The Trump-backed vehicle behind TRUTH Social – Trump Media & Technology Group Corp. (TMTG) – said it would merge with Digital World Acquisition Corporation (DWAC) in an effort to raise money. DWAC is a special purpose acquisition company (SPAC), which exist only to buy other entities. SPACs must disclose any merger talks they have conducted before they execute an initial public offering.

But multiple outlets have reported that the CEO of DWAC had a meeting with Trump months before the company went public and that the conversation was never shared with investors.
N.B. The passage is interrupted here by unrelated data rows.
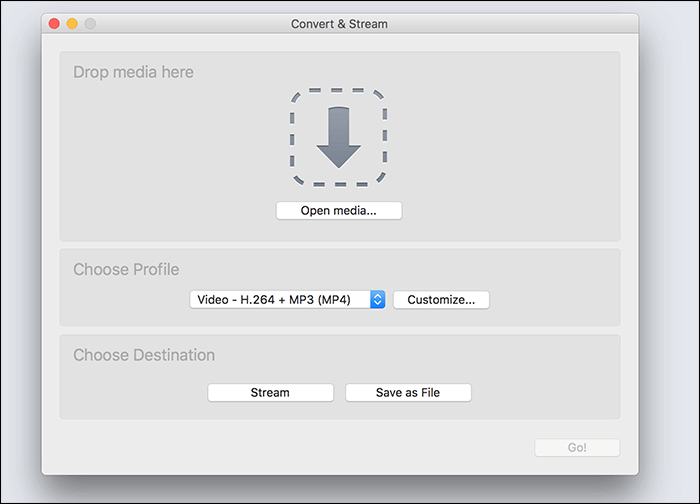Image resolution: width=700 pixels, height=504 pixels.
Task: Close the Convert & Stream window
Action: pos(54,23)
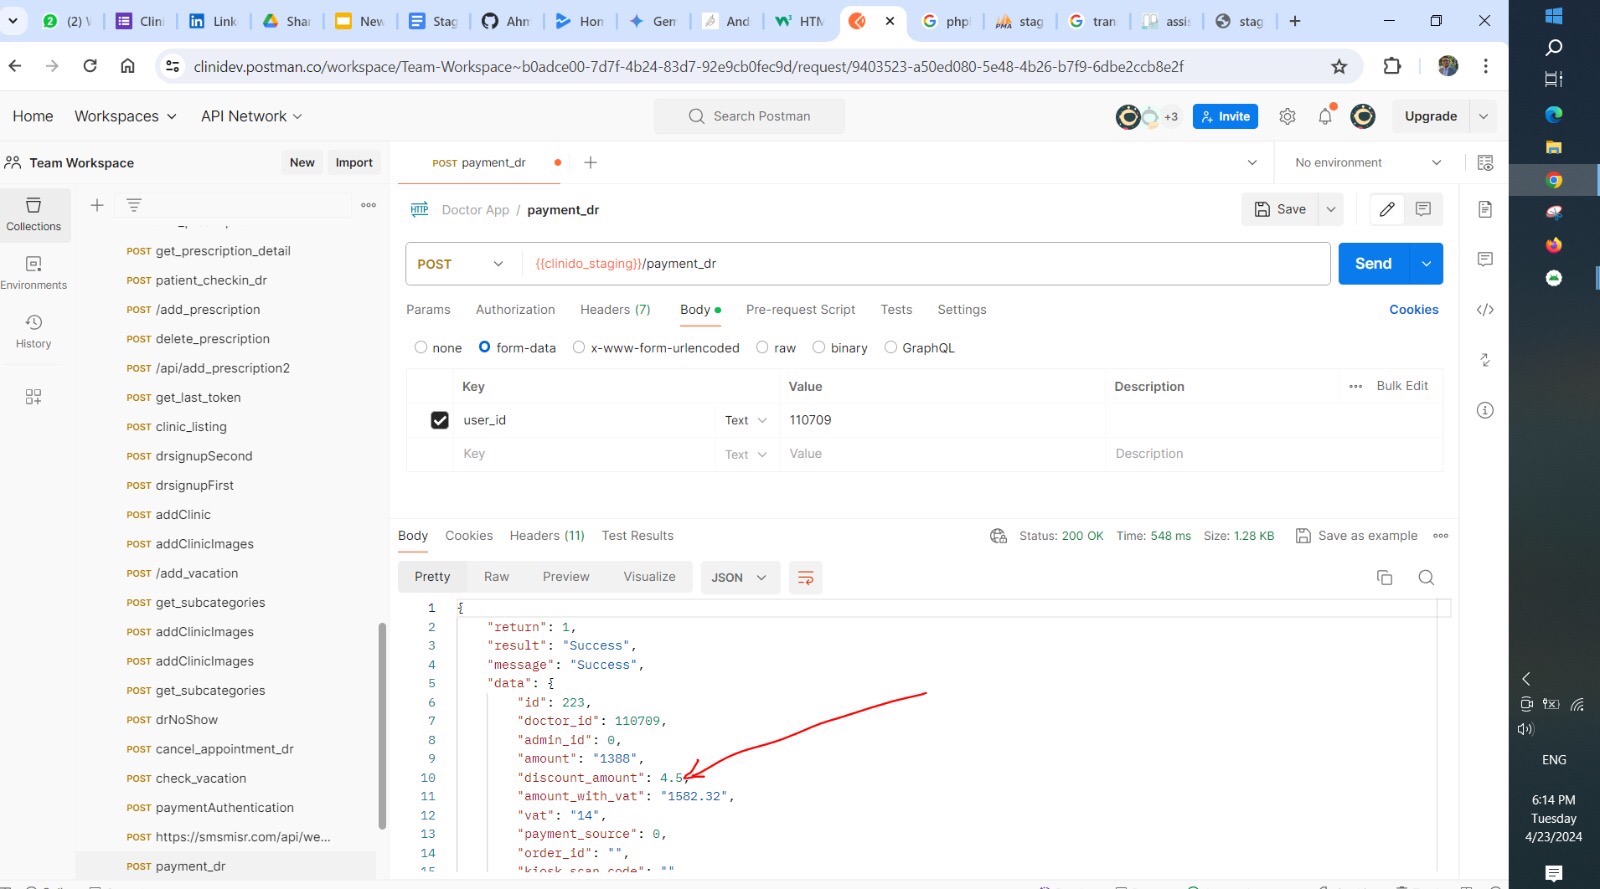Open the Environments sidebar panel

33,272
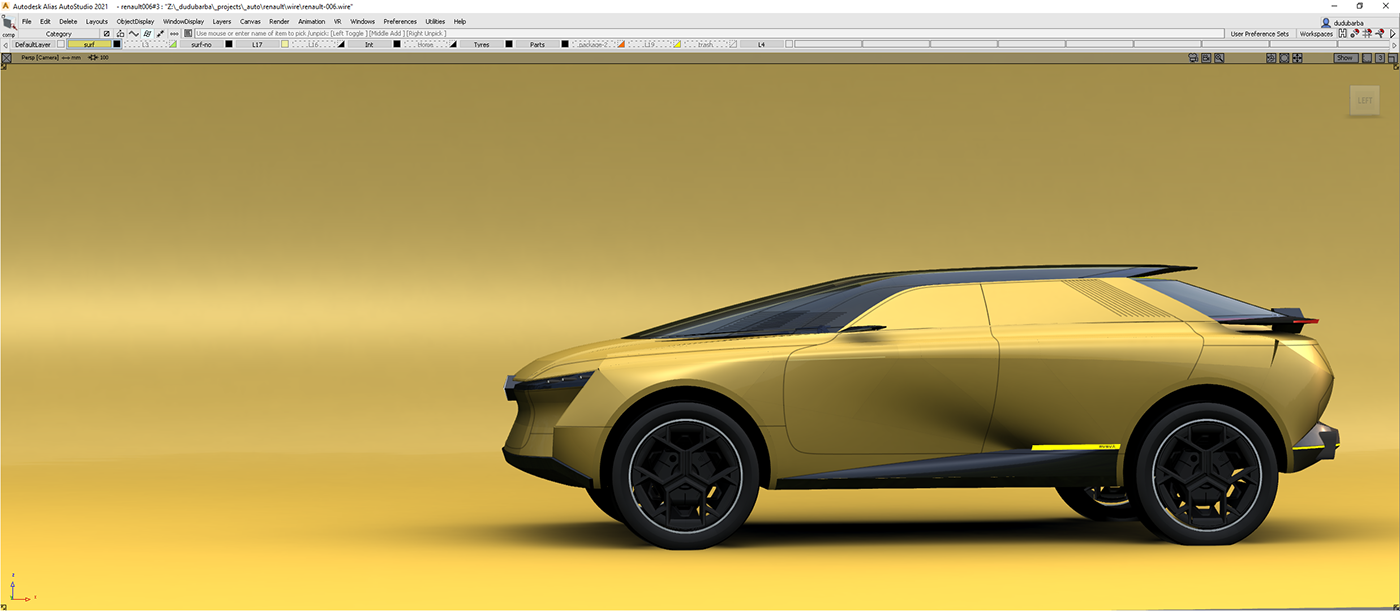
Task: Click the Show button above the viewport
Action: tap(1344, 57)
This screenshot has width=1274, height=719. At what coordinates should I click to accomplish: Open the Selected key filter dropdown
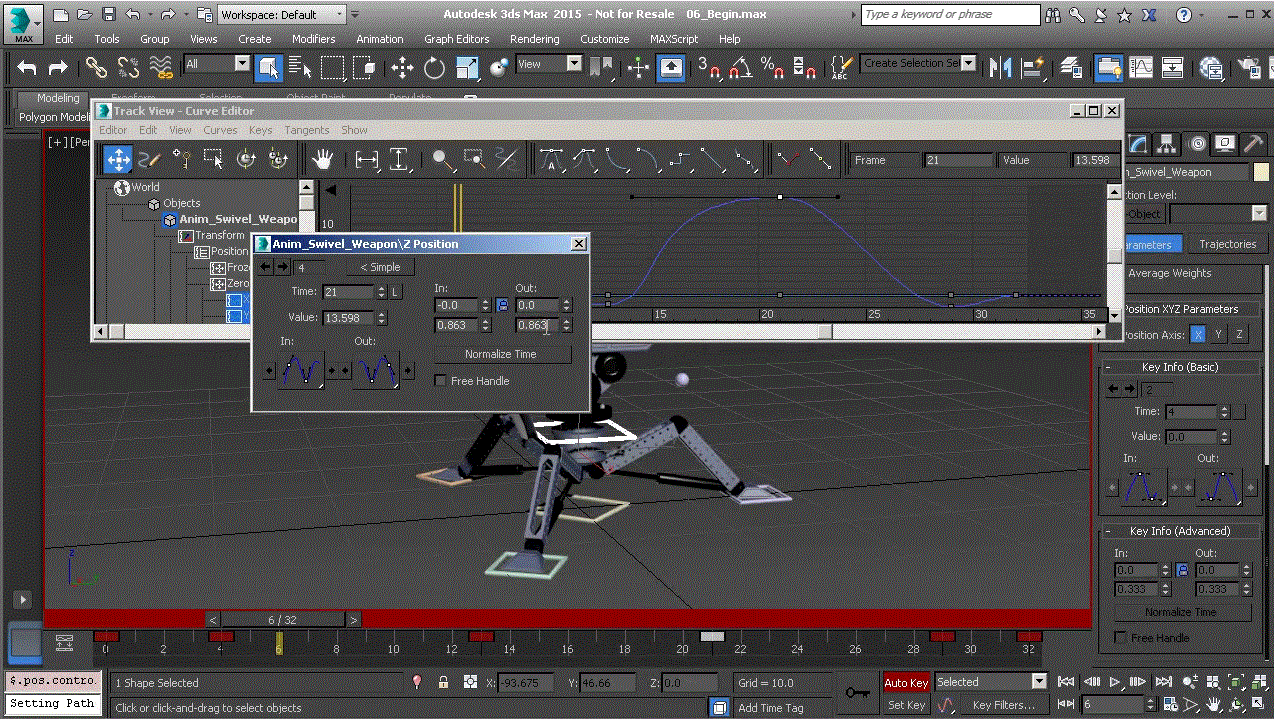click(x=990, y=682)
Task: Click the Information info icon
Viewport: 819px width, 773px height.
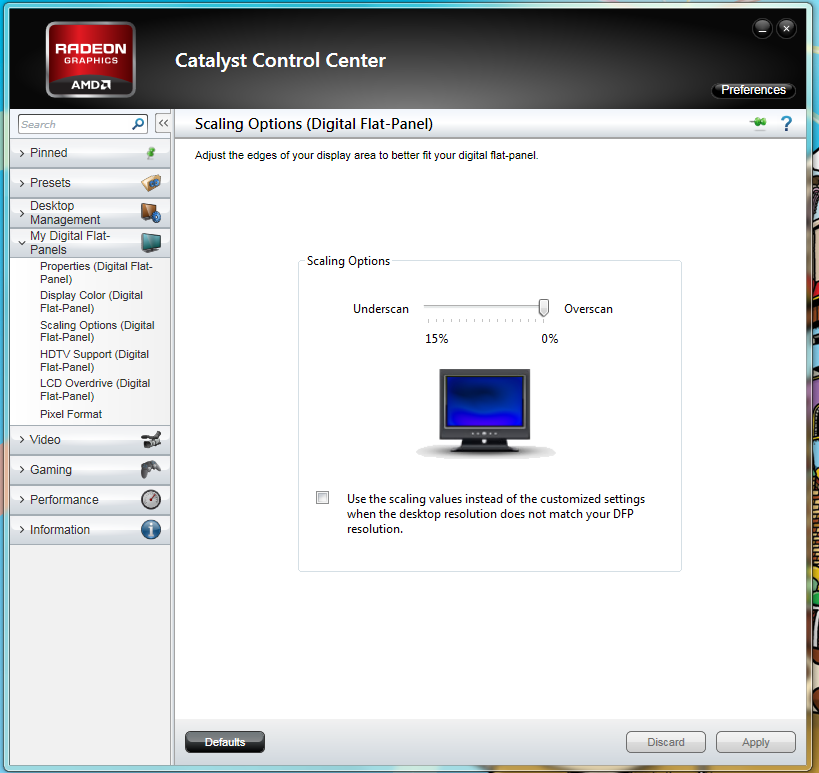Action: 151,529
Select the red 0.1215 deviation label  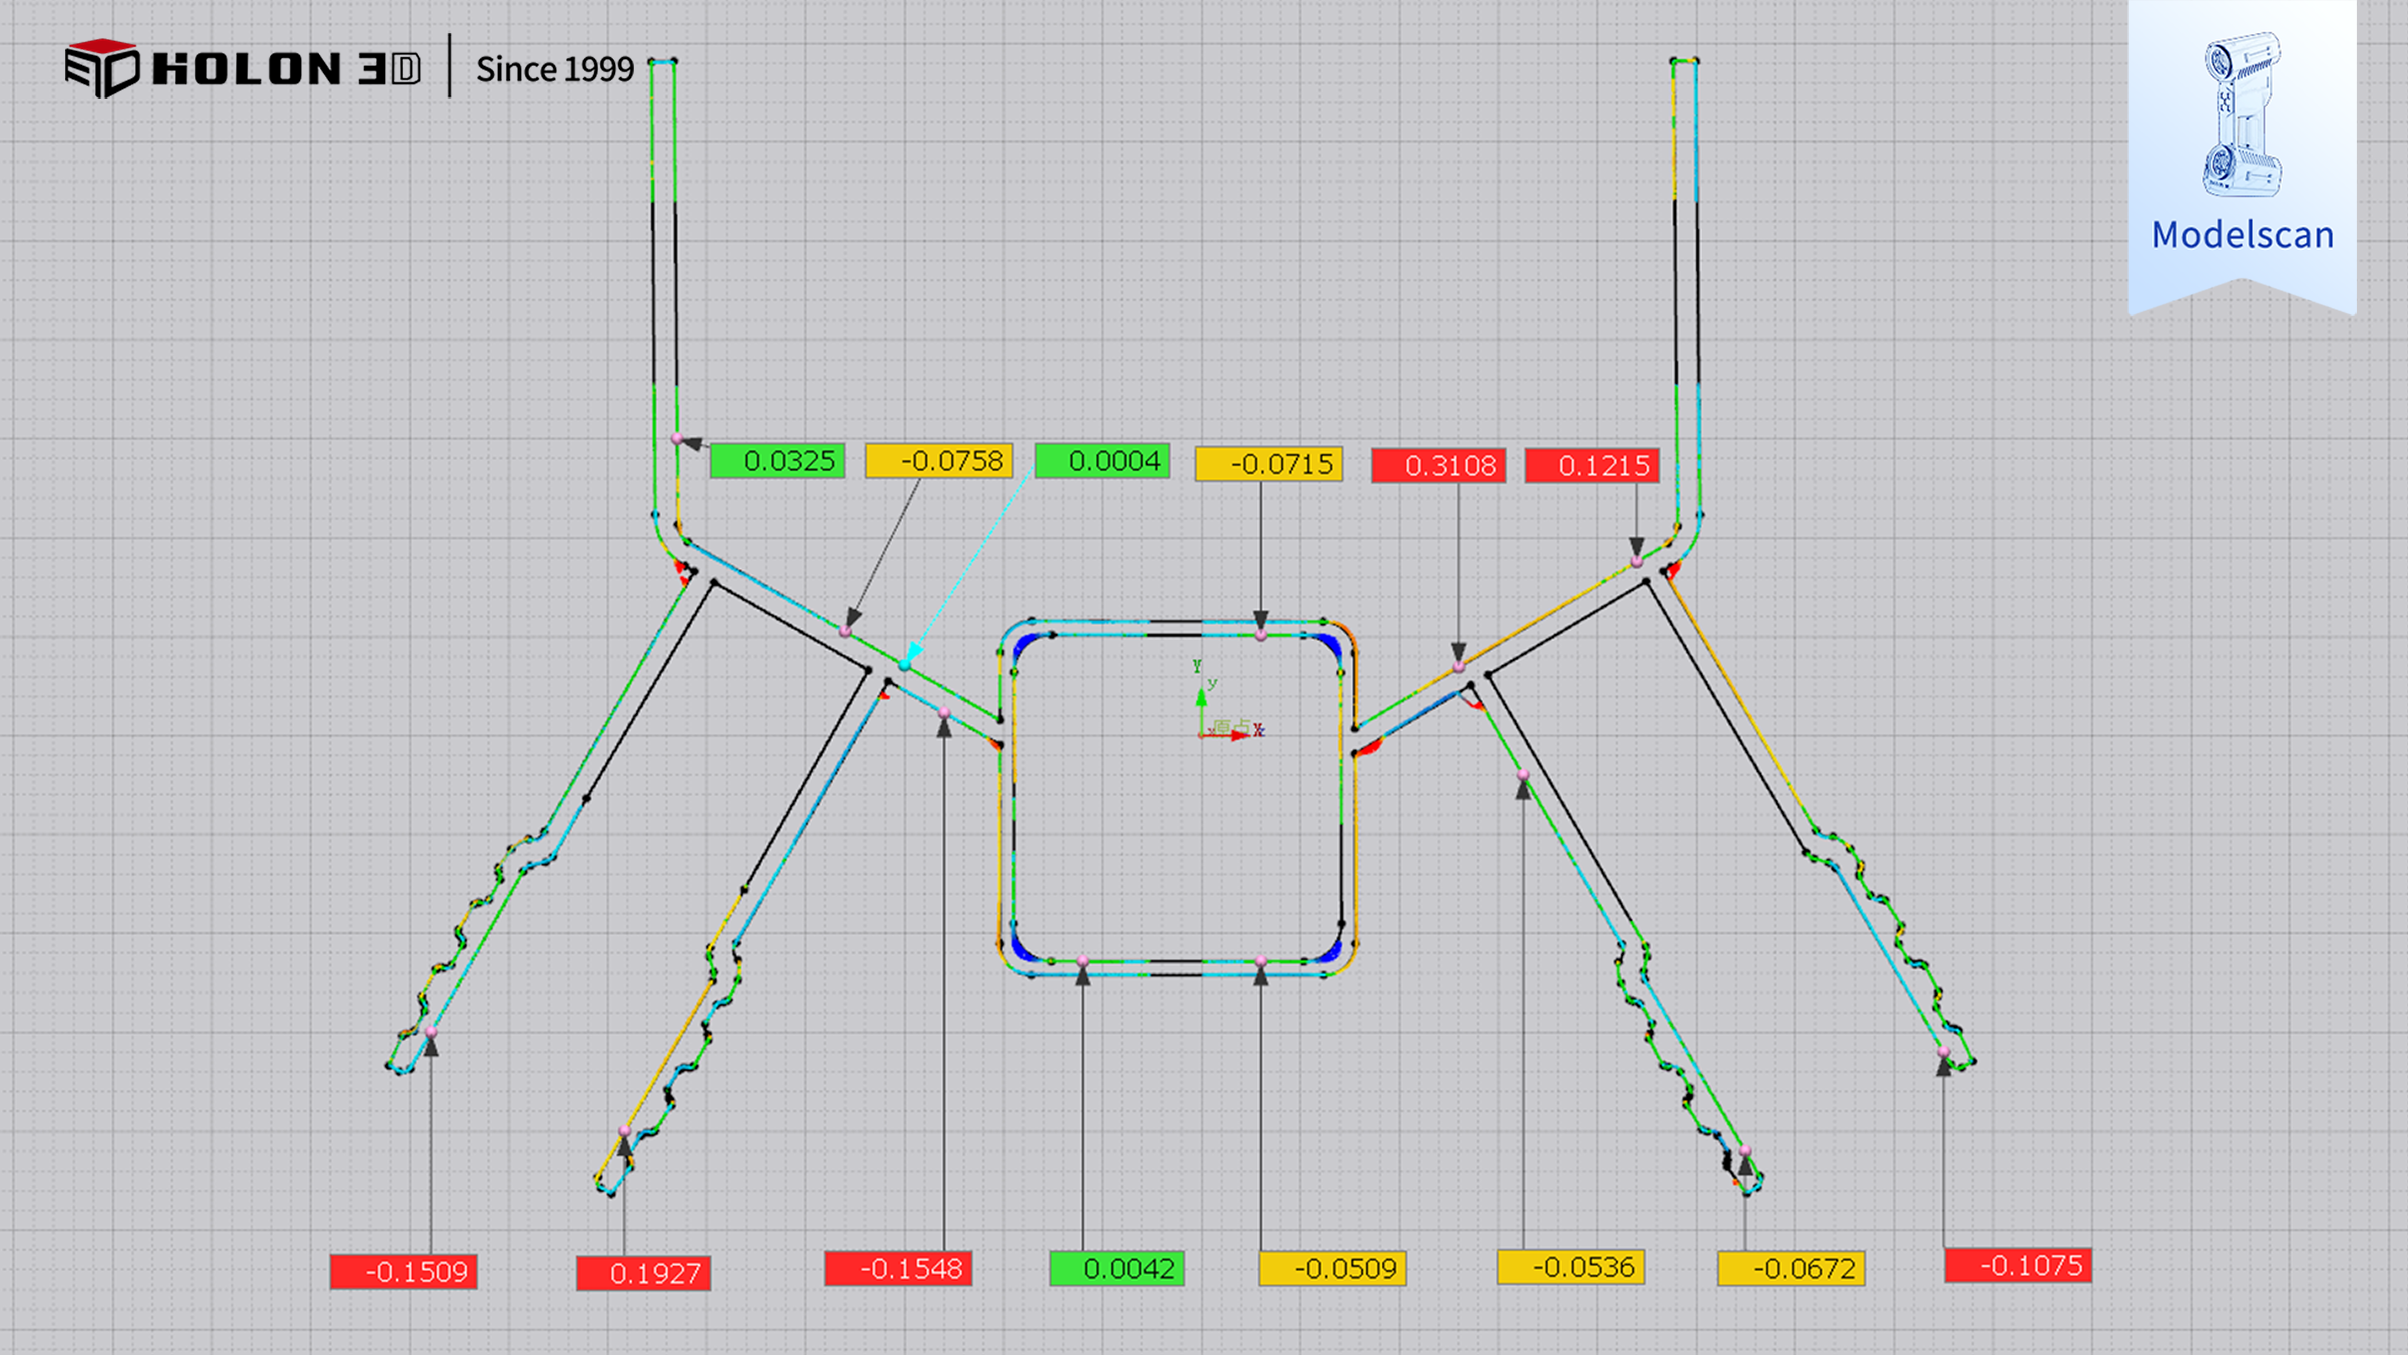pos(1591,465)
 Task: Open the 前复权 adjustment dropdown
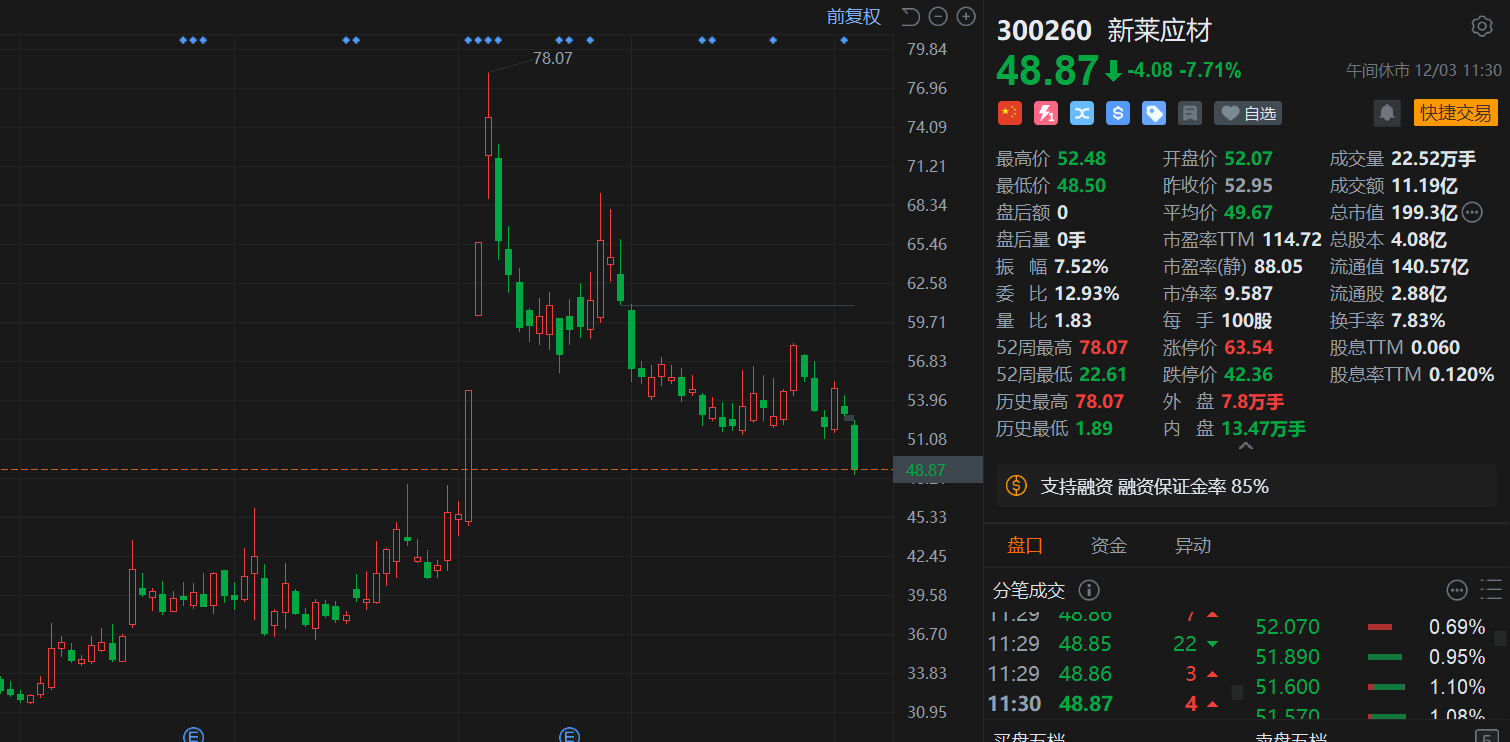(x=853, y=16)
“If the meeting is deemed to have represented substantive deal talks, it could violate SEC rules,” according to The Wall Street Journal.

CNBC reports:

DWAC also said Monday that in early November, the SEC sent DWAC a voluntary information and document request that sought documents related to DWAC board meetings, policies about stock trading, the identities of certain investors and details of communications between DWAC and Trump’s social media firm.

The investigations by the SEC and the FINRA were made public Monday in securities documents submitted by DWAC.

“The inquiry should not be construed as an indication that FINRA has determined that any violations of Nasdaq rules or federal securities laws have occurred,” the DWAC filing states. “According to the SEC’s request, the investigation does not mean that the SEC has concluded that anyone violated the law or that the SEC has a negative opinion of DWAC or any person, event, or security.”

The Journal adds:

Digital World said over the weekend that it is raising $1 billion from investors in a private investment in public equity, or PIPE, associated with the merger. That money and some or all of the roughly $287.5 million held by the SPAC could be used to grow Trump Media & Technology Group, though SPAC investors can pull money out before the deal closes.